There are by the way a lot of great teachers in the SAUSD.  I don’t blame them at all.  The difference between all of these districts is the administration.  The SAUSD administrators have set a very low bar and have not been held accountable.  Now at least they have a new Superintendent and I think she is going to do far better than her predecessor, Jane Russo.  At least I hope so…

By Editor

The New Santa Ana blog has been covering news, events and politics in Santa Ana since 2009.

2 thoughts on “How did the SAUSD do on the 2011 Star Tests compared to other districts?”
  1. My child attends El Sol. The instruction, expectations, parent accountability and overall program is the most amazing thing I’ve ever seen in 24 years as a teacher. My son not only reads and writes at least two years above grade level in English, he is nearly fluent in Spanish and can read and write at grade level in Spanish (neither parent speaks Spanish). There are a lot of things that SAUSD could implement to improve based on the El Sol model. First is to offer more dual immersion programs, as the research in this area strongly supports it as an effective model for English Language fluency and literacy. Second, we need far more preschool programs than are currently offered.

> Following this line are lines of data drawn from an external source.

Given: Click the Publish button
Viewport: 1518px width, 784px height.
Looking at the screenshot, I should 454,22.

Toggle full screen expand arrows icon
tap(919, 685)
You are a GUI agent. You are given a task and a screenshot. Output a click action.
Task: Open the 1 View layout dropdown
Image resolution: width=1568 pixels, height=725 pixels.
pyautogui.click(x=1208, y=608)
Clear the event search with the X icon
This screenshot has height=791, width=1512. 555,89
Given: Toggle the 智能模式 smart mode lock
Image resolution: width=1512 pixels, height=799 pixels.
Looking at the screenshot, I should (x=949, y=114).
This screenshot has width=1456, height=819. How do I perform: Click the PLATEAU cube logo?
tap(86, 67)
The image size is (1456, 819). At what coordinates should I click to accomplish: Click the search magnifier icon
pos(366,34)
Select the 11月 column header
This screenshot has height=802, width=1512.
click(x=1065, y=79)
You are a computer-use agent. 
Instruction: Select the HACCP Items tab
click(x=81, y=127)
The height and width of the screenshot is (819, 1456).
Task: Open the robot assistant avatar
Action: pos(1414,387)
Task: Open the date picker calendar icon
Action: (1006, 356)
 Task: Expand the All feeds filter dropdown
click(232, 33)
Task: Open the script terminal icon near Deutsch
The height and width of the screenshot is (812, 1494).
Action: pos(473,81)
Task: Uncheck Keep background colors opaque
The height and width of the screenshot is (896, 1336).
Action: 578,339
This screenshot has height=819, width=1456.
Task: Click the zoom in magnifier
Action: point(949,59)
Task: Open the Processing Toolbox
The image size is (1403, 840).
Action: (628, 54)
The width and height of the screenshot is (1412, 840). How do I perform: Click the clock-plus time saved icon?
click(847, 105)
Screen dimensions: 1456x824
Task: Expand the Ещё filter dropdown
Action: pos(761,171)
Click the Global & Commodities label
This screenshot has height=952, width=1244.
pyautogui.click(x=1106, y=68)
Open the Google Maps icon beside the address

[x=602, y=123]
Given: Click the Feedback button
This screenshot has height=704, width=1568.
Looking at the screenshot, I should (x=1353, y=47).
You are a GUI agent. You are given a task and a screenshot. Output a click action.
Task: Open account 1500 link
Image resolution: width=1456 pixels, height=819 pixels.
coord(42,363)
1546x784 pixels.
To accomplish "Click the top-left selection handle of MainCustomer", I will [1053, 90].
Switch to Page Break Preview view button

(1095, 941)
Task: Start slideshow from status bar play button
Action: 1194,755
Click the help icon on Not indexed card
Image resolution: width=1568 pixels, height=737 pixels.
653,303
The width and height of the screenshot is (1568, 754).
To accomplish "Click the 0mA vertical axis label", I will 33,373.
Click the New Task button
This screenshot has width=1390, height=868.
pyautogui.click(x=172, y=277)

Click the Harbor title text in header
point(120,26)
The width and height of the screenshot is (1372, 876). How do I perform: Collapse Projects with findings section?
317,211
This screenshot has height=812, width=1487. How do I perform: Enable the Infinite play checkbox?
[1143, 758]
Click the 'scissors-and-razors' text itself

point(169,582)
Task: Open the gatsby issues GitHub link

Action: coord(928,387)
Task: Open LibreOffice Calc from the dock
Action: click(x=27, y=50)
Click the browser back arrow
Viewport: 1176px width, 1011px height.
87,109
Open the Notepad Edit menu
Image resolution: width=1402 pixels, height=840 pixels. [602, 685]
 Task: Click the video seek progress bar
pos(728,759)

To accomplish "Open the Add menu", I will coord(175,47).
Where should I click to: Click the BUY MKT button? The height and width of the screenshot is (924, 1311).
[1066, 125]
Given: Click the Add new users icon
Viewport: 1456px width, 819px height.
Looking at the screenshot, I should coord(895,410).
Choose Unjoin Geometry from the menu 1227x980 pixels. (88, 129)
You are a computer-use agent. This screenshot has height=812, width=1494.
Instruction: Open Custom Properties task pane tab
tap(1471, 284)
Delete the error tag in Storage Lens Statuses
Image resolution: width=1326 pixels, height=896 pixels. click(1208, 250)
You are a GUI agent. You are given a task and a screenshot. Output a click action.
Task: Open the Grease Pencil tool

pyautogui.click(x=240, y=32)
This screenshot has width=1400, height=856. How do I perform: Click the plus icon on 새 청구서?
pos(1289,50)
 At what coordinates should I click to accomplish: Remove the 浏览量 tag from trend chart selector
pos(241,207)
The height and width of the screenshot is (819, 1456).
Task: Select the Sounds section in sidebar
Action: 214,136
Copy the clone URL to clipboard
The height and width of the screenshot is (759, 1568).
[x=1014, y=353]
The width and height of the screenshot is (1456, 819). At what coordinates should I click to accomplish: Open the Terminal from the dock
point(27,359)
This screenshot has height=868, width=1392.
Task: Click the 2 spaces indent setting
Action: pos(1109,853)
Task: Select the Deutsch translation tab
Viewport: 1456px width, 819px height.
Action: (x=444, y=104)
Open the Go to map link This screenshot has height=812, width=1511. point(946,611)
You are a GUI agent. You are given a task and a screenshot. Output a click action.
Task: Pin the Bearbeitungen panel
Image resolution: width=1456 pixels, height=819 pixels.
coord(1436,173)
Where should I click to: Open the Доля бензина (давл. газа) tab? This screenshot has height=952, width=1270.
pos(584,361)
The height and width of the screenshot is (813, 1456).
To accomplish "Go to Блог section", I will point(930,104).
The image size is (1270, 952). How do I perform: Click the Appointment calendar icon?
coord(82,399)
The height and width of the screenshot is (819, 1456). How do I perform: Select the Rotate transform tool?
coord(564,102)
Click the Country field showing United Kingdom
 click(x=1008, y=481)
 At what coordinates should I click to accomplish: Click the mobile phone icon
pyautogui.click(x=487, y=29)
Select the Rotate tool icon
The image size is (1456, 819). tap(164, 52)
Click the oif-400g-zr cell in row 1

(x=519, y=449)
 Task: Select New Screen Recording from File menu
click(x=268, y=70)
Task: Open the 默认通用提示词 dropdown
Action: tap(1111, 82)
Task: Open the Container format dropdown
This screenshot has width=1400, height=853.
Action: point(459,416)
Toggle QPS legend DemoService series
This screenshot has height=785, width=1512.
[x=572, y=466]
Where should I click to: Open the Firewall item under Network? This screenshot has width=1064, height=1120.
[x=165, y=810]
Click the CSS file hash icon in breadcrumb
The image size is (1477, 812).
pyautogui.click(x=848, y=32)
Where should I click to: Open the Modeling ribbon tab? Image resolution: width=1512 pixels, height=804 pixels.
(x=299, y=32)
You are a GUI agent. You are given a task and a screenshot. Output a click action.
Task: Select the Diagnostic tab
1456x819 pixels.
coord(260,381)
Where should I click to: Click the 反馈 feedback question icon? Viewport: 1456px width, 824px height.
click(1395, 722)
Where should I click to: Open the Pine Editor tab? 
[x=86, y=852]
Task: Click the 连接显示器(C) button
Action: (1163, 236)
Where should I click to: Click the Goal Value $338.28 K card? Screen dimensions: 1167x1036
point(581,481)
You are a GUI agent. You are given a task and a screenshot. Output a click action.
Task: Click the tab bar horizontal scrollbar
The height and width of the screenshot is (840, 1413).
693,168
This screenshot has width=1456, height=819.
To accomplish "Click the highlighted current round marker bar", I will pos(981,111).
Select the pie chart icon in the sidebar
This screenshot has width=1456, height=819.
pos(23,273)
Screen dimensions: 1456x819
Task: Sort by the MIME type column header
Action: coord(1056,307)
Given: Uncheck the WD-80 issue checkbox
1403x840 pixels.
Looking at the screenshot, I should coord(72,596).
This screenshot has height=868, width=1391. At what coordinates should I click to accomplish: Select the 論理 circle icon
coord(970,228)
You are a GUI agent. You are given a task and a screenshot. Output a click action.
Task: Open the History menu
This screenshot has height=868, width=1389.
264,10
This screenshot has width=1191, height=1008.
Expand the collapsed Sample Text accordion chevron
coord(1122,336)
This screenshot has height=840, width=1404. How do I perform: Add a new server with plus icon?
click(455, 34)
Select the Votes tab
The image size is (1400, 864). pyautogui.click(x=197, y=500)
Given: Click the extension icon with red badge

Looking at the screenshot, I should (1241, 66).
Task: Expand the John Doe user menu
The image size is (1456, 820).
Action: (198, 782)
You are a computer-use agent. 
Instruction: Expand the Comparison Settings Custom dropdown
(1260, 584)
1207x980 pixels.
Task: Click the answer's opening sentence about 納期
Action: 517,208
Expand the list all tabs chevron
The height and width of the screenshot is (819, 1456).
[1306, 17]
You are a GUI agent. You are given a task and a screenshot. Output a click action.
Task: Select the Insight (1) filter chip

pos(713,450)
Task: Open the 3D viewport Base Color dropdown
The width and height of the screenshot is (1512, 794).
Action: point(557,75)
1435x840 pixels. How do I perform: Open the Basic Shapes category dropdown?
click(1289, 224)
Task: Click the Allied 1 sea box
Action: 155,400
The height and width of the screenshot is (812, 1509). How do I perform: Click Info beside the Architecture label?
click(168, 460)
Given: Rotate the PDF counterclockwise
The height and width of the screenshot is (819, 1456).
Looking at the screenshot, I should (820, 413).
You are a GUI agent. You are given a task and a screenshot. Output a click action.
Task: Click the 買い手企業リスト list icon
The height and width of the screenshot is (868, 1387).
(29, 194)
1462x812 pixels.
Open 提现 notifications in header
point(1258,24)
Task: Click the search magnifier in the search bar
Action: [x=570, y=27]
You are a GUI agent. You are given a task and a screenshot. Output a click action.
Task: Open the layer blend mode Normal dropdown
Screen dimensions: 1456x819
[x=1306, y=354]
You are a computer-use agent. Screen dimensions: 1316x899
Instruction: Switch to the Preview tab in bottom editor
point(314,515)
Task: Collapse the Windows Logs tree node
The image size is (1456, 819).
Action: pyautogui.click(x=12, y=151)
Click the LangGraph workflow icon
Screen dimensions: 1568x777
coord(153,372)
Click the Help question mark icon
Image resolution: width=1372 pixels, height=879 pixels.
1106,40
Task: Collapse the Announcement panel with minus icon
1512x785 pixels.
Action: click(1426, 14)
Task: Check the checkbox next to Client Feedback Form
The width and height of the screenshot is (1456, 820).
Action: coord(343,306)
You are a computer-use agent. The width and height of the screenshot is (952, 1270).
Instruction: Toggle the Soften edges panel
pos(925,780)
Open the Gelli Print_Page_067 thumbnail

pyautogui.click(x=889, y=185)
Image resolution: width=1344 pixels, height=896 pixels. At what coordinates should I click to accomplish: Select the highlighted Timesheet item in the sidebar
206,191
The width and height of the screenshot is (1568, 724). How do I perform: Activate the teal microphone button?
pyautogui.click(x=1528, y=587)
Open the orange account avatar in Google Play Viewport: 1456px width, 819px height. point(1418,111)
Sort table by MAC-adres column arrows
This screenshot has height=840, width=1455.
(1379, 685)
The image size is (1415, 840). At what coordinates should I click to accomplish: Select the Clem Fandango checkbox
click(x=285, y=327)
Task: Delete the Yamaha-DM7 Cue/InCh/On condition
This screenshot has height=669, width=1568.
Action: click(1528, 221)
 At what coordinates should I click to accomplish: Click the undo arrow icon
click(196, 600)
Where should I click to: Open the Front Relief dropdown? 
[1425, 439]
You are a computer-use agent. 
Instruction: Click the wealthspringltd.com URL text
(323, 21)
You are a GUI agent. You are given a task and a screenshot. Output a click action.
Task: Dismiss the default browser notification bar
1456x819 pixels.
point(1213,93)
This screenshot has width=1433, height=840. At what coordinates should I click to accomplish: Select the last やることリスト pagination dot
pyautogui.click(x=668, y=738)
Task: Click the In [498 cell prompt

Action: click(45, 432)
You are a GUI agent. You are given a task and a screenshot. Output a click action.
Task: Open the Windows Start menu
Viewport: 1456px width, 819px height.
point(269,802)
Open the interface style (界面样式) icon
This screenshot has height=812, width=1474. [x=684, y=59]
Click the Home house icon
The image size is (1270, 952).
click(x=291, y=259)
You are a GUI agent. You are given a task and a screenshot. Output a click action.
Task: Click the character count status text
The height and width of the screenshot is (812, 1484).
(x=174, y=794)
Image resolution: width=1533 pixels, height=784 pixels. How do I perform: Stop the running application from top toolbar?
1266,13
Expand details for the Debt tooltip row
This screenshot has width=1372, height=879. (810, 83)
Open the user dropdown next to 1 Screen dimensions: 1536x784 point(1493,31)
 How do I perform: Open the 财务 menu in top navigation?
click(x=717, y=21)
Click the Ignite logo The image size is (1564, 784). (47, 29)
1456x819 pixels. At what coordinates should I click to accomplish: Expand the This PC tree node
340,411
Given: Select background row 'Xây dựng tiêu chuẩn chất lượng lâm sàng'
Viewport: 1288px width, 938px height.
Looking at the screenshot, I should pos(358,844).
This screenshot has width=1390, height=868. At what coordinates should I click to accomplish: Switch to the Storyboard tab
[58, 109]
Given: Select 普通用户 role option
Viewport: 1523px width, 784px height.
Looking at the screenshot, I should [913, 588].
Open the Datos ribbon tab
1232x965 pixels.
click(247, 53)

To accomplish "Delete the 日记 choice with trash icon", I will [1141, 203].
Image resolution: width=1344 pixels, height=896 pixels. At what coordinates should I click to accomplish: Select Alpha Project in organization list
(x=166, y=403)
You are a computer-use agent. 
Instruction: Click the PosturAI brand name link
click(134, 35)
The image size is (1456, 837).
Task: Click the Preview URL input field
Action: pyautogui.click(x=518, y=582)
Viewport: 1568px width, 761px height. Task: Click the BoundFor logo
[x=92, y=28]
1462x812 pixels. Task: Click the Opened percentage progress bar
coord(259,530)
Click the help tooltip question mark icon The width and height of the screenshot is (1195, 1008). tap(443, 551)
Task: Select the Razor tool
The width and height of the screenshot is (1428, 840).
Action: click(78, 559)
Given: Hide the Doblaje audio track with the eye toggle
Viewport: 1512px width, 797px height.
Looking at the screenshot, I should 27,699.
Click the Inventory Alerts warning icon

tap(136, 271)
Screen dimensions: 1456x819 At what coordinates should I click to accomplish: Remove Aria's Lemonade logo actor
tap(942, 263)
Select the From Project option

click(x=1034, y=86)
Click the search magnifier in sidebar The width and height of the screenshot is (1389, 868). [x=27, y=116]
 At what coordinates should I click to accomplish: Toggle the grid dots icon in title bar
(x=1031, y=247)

  2. El Sol’s definitely unique. There’s a reason why parents are lining up days in advance and registering for waiting list to register their kids. Anything is better than the current SAUSD model. Raise the freakin bar SAUSD… you have a Latino culture that, despite the stereotype, is hard working. Provide our kids with the right education and tools and they will eventually become a smarter better trained workforce.